- Given entries -
⁂
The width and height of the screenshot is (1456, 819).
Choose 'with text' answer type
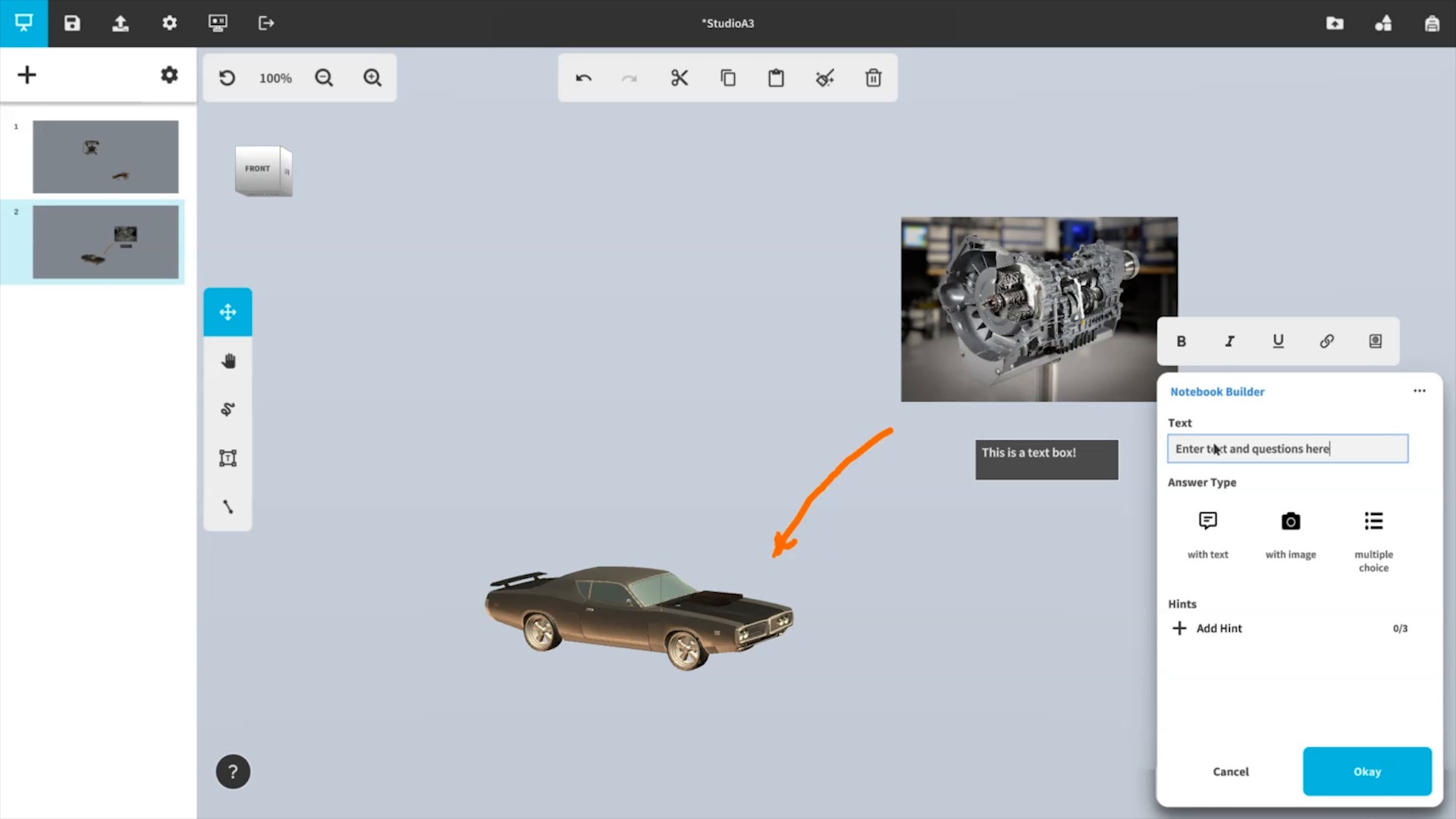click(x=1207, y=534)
⁂
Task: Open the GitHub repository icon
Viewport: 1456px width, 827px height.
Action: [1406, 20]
⁂
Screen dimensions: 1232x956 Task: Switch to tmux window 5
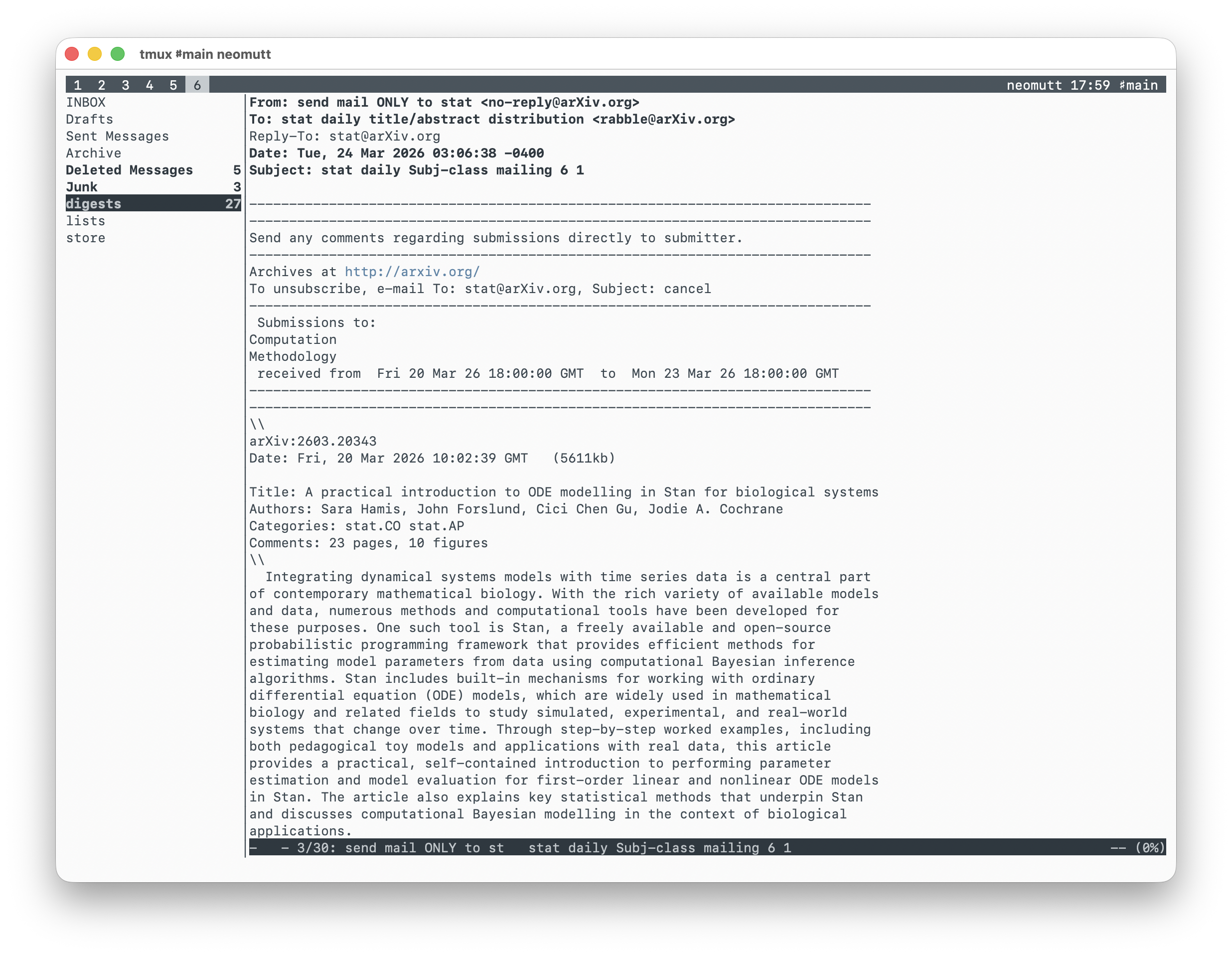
⁂
Isolate each line of the listing above that includes "Task". Copy it.

Task: Open the GitHub repository icon
Screen dimensions: 1232x956 Task: Switch to tmux window 5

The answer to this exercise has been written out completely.